As providências sanitárias de Ragusa foram o primeiro registro histórico da adoção da quarentena, como ficou posteriormente conhecida a medida, nomeada justamente em referência à palavra italiana quaranta, (40). Não se sabe ao certo por que foi estabelecido esse prazo de 40 dias. Numa sociedade extremamente religiosa, é possível que esteja relacionada às várias representações bíblicas do número quarenta, como os 40 dias que Moisés passou no Monte Sinai ao receber as tábuas com os dez mandamentos, ou aos 40 dias que Jesus passou no deserto para se purificar, ou ainda com o dilúvio, que durou 40 dias e 40 noites, também relacionado com a purificação da humanidade.

Referências

1. Tognotti, E. Lessons from the History of Quarantine, from Plague to Influenza A. Emerg Infect Dis 19 (2) :254-259 . 2013.
2. Gensini, GF, Yacoub , MH e Conti, AA. The concept of quarantine in history: from plague to SARS. J.Infect. 49 (4):257-61, 2004.
3. J, Kelly. A grande mortandade. [trad.] Caetano Waldrigues Galindo. Rio de Janeiro : Bertrand Brasil, 2011.
4. Madden, TF. Venice, a new history. New York USA : Penguin Group, 2012.
5. Mc Neill, WH. Plagues and Peoples. USA : Anchor Books, 1979.
6. Mafart B, Perret JL. History of the concept of quarantine. Med Trop (Mars). 1998;58(2 Suppl):14-20
7. Sehdev, P. The origin of quarantine. Clinical Infectious Diseases. 35:1071-2, 2002.
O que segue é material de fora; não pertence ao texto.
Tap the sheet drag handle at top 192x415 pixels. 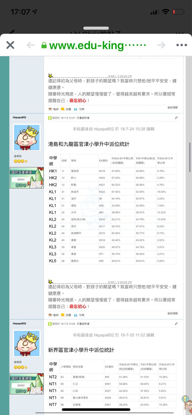[96, 28]
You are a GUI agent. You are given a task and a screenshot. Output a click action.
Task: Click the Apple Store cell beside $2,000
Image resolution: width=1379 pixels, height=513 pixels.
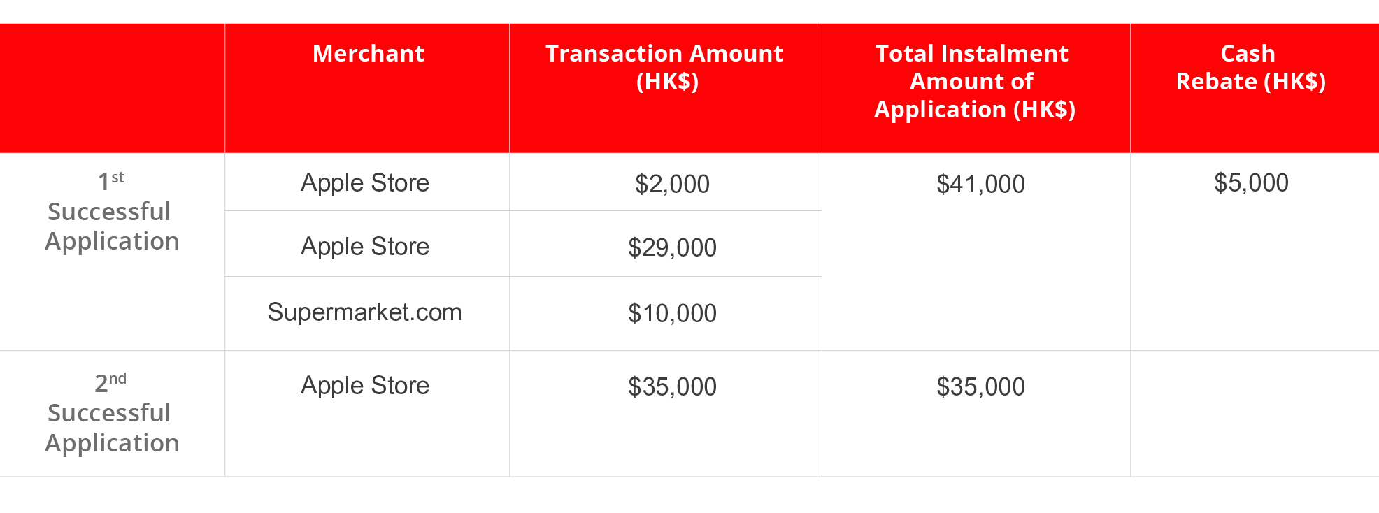365,183
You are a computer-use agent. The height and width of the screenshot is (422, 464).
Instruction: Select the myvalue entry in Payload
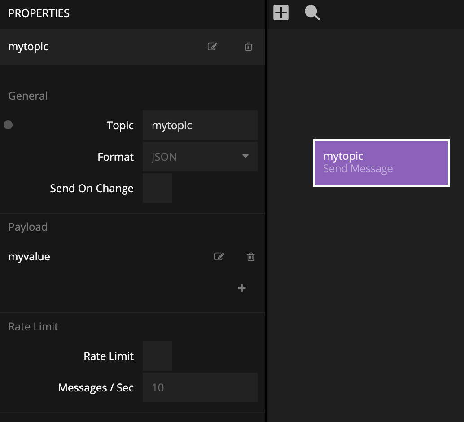[x=30, y=257]
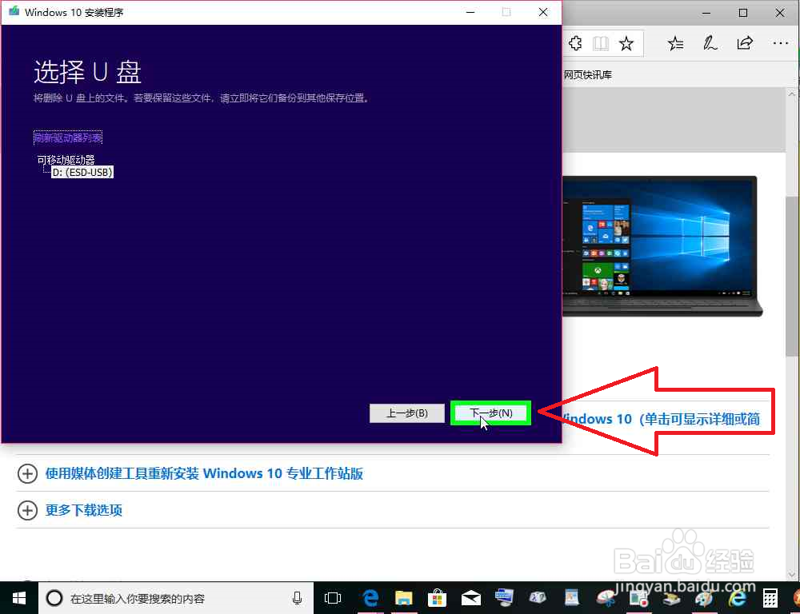Select the D: (ESD-USB) removable drive
The image size is (800, 614).
[82, 172]
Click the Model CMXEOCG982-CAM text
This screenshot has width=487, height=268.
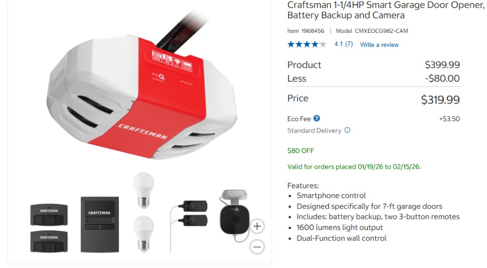click(x=372, y=31)
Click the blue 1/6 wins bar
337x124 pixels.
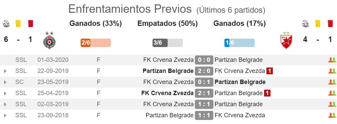point(240,43)
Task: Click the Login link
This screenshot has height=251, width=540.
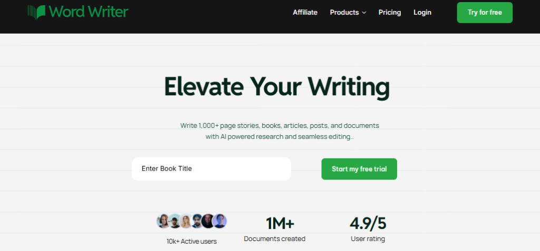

Revisão: Ana Raquel Costa Geraldes

Neto Geraldes

Um novo historiador que gosta da medicina e um velho médico que gosta da história.

Este post tem 2 comentários

  1. SONIA PIRES

    Naquela época quando a doença e religiosidade se misturavam foi bem oportuna a observação da contagio da doença, embora fosse transmitida por pulgas, a introdução da quarentena foi bem vinda! È sempre bom rever a história da peste negra. Ótimo texto.

  2. Unknown

    Neto, é sempre uma delícia ler o que você escreve. Principalmente, cumprindo uma "quarentena". Abraços.